Centre, RF map produced by sparse noise. For each of the three central pixels the raw peristimulus time histograms (PSTH) are shown (indicated by arrows), separately for burst and tonic spikes. Inset, PSTH of the response of the same cell to a 300 ms flashed stimulus, showing all spikes (black) compared to burst spikes (red).

Figure 4. RF shrinkage only occurs with LT burst

A, RF maps for an On Y cell, created for control and following spike sorting into subgroups (see Methods). The RF area is only significantly reduced for genuine burst firing spikes. B, further analysis of ‘burst’ spikes, using different temporal criteria to define bursts, compared to RF area mapped using only tonic spikes from the same spike trains. P-B-0, pseudo-bursts with a preceding silence of < 25 ms; P-B-25, pseudo-bursts preceded by between 50 and 25 ms; B-50, LT bursts with a preceding silent period of > 50 ms; and B-100, LT bursts with a preceding silent period of 100 ms. The individual measures of RF are expressed as percentages of the RF size using tonic spikes alone, i.e. normalised. Consequently, the spread of tonic values is not shown, but statistically significant differences are marked by: NS, not significant; and *P < 0.05. Data are from five individual cells.

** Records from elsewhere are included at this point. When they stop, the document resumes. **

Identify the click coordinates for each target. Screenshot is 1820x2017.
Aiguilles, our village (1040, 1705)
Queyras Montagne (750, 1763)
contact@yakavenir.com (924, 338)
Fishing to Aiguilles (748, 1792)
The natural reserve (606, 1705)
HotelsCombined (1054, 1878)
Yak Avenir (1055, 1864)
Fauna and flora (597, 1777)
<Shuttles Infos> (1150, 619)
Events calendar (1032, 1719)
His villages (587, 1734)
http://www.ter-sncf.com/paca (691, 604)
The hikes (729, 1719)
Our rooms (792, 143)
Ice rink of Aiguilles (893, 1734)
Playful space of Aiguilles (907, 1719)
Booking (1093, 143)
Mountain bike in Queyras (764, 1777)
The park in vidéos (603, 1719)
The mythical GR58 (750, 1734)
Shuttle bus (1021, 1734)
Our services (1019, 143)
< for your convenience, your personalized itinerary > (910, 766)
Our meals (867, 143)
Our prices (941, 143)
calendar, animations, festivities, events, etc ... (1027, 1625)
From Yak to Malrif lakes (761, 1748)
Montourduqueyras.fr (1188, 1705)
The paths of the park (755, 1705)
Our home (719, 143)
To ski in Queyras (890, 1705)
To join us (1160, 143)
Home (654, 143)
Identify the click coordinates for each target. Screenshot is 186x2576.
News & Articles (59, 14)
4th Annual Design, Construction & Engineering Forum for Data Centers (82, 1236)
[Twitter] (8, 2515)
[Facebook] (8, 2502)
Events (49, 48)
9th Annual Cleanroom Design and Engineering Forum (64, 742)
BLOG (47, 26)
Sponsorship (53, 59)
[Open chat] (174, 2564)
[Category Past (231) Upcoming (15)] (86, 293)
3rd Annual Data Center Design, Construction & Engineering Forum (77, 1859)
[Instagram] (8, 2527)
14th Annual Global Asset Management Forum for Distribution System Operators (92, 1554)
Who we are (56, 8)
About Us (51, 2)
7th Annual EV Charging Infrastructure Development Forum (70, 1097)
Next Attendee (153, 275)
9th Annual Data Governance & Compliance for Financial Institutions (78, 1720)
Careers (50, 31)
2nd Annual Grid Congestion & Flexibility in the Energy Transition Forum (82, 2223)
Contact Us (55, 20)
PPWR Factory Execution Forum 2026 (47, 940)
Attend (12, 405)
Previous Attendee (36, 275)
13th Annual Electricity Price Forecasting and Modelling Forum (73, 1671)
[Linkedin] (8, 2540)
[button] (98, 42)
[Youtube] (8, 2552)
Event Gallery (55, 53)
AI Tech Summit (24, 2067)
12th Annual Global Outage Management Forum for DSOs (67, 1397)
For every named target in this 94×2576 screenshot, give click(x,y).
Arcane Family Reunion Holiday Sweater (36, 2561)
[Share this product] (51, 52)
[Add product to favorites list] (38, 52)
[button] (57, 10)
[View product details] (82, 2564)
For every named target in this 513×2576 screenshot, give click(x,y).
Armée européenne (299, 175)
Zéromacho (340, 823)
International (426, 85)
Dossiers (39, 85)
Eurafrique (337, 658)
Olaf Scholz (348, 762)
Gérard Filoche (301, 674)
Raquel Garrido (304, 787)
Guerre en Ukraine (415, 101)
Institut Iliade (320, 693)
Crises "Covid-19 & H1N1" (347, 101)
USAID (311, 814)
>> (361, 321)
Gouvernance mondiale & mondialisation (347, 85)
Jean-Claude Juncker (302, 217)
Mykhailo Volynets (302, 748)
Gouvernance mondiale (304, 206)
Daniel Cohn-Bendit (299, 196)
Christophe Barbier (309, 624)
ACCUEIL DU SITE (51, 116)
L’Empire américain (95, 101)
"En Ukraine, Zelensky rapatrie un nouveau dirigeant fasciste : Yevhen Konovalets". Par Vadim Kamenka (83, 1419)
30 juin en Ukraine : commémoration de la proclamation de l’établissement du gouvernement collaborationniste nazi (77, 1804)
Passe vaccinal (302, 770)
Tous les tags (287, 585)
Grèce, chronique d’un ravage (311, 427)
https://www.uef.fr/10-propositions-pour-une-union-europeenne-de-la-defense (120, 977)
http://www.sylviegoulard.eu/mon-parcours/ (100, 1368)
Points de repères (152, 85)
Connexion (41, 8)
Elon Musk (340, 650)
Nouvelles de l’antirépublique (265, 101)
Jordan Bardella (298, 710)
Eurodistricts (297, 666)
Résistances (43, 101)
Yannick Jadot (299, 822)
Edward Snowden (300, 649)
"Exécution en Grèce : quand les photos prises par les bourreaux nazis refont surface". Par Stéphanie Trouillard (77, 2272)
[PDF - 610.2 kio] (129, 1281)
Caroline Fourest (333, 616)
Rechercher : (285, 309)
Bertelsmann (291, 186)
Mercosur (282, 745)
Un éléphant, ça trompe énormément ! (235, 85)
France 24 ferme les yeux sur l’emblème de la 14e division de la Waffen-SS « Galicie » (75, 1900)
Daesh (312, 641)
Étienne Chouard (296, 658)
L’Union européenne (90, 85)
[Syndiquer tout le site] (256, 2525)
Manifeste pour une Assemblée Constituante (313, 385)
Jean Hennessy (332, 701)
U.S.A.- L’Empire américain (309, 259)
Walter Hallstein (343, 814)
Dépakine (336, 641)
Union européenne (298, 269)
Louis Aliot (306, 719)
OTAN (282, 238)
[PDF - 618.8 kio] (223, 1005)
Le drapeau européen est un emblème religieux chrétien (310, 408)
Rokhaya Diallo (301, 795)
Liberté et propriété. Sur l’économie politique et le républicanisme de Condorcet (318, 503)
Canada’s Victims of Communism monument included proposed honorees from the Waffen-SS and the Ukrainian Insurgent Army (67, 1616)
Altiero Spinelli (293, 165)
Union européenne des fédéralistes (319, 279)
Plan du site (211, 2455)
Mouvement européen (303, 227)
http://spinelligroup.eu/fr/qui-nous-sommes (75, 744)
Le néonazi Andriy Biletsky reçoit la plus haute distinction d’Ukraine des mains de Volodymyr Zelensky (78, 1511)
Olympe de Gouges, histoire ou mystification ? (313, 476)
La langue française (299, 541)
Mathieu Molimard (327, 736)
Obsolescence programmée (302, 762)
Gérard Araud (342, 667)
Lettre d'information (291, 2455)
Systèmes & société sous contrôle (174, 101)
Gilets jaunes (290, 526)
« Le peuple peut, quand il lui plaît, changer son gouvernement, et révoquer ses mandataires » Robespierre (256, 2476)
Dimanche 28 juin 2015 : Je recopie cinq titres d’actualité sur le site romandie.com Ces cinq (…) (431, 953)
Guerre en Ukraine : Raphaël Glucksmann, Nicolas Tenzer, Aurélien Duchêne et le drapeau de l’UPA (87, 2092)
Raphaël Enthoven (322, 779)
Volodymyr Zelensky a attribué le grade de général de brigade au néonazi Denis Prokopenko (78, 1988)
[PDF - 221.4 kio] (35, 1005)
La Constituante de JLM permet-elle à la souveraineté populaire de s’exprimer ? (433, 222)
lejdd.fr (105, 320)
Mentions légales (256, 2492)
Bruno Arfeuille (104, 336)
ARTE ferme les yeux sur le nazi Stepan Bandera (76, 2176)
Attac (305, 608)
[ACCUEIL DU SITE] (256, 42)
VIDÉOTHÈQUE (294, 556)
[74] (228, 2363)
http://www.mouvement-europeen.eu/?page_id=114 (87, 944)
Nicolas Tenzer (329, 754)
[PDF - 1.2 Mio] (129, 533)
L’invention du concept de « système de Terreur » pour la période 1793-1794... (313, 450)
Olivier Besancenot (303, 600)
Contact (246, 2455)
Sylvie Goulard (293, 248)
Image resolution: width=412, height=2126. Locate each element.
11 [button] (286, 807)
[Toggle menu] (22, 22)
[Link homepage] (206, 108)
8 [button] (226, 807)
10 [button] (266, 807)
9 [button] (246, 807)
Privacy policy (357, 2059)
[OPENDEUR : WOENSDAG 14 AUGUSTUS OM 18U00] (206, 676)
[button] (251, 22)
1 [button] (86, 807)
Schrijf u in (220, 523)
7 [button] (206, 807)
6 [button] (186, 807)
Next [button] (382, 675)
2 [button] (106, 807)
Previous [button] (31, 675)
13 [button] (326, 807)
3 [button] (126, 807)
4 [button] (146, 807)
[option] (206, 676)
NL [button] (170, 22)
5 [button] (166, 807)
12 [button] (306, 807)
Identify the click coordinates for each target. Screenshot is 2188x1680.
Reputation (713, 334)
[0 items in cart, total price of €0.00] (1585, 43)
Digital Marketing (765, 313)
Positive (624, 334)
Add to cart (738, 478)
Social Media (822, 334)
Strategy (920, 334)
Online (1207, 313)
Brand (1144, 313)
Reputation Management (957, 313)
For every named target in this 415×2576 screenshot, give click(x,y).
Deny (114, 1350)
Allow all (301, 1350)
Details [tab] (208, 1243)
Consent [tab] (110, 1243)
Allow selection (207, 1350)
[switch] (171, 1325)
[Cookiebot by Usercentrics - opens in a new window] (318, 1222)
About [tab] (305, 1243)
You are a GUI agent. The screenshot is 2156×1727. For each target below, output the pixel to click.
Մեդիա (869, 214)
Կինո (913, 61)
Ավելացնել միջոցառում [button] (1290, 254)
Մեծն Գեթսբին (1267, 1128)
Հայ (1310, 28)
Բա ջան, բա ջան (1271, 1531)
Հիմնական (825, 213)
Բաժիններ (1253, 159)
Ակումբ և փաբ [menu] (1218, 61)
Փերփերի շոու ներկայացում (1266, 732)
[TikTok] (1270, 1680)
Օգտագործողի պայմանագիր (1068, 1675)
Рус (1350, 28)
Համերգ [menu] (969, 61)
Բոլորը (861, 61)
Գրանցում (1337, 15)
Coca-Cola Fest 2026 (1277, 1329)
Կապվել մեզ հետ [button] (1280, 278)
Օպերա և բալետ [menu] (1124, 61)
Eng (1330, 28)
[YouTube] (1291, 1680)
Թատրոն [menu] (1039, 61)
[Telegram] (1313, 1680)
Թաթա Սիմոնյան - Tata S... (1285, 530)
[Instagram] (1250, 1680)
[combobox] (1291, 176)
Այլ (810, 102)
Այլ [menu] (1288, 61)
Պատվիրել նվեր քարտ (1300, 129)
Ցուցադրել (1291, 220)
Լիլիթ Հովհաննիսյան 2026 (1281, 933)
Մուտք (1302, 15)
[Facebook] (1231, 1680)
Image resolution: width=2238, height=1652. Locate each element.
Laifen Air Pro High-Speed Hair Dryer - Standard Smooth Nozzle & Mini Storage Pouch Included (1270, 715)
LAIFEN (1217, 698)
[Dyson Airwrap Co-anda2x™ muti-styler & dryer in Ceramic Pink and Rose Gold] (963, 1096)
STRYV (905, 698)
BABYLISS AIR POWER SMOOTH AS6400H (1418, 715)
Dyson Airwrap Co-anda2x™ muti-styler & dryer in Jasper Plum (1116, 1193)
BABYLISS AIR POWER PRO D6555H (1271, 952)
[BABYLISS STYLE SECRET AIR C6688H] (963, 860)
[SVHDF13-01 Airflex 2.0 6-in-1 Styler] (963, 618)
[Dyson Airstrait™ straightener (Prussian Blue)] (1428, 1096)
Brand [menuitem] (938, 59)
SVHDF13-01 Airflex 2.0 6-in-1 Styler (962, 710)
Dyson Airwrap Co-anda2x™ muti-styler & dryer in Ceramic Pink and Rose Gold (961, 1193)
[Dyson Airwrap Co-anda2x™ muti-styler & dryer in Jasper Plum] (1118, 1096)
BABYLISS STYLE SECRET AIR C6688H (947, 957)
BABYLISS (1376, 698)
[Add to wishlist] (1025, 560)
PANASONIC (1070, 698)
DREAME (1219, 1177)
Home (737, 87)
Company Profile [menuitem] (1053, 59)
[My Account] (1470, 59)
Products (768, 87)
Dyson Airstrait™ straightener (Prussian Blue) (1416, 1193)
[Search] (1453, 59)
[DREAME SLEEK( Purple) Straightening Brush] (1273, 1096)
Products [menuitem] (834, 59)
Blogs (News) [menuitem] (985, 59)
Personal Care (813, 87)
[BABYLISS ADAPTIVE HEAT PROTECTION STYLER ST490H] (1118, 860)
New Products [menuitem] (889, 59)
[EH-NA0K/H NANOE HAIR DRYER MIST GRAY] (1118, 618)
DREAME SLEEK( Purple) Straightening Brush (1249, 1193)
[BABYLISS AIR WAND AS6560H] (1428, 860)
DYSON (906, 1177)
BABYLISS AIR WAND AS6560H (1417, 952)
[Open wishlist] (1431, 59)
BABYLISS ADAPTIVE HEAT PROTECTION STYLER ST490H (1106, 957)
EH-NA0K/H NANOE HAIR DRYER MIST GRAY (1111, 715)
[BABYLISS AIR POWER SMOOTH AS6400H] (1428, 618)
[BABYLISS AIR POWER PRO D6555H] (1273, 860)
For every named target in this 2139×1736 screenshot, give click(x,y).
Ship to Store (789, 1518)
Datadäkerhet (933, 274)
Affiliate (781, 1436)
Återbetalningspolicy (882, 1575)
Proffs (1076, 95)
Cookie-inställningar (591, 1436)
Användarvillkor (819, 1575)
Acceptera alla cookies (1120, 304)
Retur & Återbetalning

Figure 5. Effect of increased anaesthesia on RF area

Top, RF maps obtained under a standard anaesthetic protocol of 0.5 % halothane, again showing a mapping area of 8 × 8 deg (arrows), firstly using all spikes, then burst and tonic modes separately. A representative 10 s segment of EEG recorded concurrently is shown above the maps. Lower, RF maps from the same cell, now during an increased level of anaesthesia (halothane 1.5 %). Again, a segment of EEG is shown above the maps. Total number of spikes recorded was similar for the two conditions; however, increased anaesthesia increased the proportion of spikes occurring in bursts from 23 % to 46 %.

Figure 6. Effect of ACh on RF size

A, RF maps of a Y On cell obtained from the entire spike train recorded in response to our sparse-noise stimulus under standard anaesthesia, increased levels of anaesthesia and a combination of increased anaesthesia and local application of Ach (upper row); and RFs obtained counting only spikes in burst in different conditions (lower row). Two segments of EEG data are shown below, under normal anaesthesia and increased anaesthesia. Local application of ACh did not alter the EEG. B, level of burst firing (left) and RF area (right) under the conditions listed in A for the six cells studied. Note that even in the presence of ACh, some spikes are still produced in burst (in this particular case, approximately 3 % of all spikes in the train were contained in bursts).